GIVEN ENTRIES:

********************

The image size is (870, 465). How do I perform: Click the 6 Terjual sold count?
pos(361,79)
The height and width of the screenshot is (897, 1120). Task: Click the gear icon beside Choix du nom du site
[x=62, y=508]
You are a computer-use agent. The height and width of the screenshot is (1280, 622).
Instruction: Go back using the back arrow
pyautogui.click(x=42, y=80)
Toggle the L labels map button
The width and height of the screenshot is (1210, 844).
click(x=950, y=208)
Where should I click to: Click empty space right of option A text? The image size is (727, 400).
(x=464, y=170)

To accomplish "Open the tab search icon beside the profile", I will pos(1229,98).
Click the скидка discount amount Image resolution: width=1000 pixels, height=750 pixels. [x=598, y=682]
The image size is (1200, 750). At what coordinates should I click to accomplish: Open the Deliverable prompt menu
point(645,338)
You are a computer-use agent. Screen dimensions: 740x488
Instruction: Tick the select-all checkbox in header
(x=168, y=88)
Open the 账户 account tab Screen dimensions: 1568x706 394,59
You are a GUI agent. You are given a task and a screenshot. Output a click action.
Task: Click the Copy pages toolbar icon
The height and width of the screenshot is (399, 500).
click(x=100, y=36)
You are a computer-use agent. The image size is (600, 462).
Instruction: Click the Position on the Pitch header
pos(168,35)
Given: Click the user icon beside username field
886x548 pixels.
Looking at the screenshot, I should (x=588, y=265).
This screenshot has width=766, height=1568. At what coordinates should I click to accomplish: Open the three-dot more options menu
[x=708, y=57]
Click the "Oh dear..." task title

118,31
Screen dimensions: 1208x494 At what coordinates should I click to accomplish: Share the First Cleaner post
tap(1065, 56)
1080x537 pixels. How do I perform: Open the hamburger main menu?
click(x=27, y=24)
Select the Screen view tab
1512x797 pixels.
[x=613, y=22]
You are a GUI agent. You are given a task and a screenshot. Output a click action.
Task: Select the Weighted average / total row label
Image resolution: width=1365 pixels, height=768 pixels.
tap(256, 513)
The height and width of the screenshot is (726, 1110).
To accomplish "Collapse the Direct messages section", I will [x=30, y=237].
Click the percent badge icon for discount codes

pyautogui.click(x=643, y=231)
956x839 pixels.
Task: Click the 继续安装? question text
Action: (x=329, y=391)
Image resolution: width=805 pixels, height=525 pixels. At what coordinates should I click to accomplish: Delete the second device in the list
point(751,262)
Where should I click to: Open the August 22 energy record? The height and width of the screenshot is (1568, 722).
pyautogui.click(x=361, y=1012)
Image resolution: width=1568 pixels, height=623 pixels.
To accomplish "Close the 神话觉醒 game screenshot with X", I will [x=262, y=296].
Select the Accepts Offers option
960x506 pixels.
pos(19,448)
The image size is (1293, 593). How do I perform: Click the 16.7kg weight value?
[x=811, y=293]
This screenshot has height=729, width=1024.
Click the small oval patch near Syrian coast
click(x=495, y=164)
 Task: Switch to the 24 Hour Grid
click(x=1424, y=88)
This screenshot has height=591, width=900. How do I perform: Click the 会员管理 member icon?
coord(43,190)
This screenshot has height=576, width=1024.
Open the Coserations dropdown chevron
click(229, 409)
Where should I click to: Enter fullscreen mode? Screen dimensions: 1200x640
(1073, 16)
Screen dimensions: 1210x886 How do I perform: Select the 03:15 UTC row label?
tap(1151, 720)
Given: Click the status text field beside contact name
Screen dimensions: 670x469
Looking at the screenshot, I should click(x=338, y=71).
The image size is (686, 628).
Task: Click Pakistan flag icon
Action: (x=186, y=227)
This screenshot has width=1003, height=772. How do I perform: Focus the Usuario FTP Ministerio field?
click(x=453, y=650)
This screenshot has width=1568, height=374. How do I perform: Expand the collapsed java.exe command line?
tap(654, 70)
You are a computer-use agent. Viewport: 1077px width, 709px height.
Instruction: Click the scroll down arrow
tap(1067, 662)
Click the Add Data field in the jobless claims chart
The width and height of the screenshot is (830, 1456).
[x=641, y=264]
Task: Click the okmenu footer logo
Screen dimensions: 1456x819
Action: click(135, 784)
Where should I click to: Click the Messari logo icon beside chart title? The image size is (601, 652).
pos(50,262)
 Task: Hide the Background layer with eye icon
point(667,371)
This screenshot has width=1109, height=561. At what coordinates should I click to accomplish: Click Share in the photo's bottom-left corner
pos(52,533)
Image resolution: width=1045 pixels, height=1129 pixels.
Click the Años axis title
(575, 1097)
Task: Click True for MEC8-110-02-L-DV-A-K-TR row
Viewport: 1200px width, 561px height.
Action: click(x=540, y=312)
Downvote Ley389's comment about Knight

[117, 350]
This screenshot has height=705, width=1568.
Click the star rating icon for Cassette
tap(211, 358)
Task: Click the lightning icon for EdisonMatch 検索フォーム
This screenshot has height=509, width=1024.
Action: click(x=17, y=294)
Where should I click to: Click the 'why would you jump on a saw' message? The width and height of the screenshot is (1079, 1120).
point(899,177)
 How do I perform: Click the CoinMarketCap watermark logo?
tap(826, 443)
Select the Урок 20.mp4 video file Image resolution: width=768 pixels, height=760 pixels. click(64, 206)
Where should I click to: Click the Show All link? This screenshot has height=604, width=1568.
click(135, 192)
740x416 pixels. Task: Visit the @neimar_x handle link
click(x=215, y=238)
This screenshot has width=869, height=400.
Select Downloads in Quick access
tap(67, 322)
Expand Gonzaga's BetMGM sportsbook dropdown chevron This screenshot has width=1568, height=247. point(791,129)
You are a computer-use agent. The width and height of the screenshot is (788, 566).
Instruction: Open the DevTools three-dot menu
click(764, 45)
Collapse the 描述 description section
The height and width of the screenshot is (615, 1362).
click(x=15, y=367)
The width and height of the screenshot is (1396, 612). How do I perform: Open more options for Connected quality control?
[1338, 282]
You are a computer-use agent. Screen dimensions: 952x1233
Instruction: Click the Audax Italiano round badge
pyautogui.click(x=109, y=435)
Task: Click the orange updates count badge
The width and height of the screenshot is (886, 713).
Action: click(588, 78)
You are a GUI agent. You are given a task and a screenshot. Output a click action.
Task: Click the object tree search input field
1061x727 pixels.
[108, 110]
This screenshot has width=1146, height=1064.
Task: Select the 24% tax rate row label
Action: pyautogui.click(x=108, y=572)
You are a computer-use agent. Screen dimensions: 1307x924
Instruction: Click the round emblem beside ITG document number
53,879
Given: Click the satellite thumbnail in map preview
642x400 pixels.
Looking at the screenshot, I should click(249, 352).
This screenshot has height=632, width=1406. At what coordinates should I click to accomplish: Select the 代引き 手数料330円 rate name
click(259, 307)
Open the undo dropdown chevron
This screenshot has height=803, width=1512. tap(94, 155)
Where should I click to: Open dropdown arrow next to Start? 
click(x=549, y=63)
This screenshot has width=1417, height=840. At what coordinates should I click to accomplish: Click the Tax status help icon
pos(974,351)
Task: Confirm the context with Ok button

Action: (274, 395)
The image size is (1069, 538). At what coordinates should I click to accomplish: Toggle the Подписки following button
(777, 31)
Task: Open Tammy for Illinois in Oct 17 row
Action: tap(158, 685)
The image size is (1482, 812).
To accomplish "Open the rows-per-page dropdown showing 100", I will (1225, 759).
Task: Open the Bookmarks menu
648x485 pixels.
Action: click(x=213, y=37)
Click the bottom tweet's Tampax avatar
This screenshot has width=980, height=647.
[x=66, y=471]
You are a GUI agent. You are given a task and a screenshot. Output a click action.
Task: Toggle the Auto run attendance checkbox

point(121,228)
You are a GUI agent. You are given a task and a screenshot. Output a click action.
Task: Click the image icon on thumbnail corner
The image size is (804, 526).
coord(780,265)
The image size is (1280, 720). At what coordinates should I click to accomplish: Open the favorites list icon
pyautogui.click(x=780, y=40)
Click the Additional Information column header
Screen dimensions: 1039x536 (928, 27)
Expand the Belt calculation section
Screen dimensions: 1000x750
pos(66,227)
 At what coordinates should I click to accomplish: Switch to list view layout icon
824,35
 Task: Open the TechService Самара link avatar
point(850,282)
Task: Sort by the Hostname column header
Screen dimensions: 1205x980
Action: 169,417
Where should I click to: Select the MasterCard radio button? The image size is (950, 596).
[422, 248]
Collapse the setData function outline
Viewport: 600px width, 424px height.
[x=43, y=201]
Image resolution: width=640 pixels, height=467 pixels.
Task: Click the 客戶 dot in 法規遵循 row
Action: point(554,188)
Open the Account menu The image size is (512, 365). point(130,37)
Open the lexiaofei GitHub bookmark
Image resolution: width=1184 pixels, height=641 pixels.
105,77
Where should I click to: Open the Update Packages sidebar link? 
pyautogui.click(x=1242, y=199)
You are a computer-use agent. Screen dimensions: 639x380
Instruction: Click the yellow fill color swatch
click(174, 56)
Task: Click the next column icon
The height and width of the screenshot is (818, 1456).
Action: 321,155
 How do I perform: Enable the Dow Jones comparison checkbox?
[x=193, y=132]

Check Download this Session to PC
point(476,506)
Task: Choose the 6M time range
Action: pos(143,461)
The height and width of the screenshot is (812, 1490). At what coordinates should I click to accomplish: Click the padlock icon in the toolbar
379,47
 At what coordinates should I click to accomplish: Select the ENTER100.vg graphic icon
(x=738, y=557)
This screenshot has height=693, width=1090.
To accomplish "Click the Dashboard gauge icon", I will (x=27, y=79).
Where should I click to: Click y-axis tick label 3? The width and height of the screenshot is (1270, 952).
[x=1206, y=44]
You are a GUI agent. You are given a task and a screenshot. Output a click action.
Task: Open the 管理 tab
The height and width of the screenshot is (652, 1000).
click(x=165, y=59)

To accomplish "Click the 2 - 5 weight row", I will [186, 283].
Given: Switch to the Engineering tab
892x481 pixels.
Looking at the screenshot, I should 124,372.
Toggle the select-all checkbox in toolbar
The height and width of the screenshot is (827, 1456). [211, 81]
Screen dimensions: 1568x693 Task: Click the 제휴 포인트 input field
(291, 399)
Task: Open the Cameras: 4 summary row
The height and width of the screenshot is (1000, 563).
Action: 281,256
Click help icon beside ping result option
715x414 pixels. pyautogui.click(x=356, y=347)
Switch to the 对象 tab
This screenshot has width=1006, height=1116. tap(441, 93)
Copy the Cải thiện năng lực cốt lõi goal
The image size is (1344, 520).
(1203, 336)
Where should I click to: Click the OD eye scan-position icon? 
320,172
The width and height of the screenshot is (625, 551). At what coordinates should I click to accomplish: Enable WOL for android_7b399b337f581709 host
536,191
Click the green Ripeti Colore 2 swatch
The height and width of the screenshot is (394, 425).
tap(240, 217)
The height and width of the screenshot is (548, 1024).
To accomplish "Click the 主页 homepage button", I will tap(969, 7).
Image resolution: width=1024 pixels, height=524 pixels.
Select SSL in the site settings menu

********************

Copy each line of the listing that contains "search".

To accomplish "Open the tab search icon beside the profile", I will pos(1229,98).
Task: Click the object tree search input field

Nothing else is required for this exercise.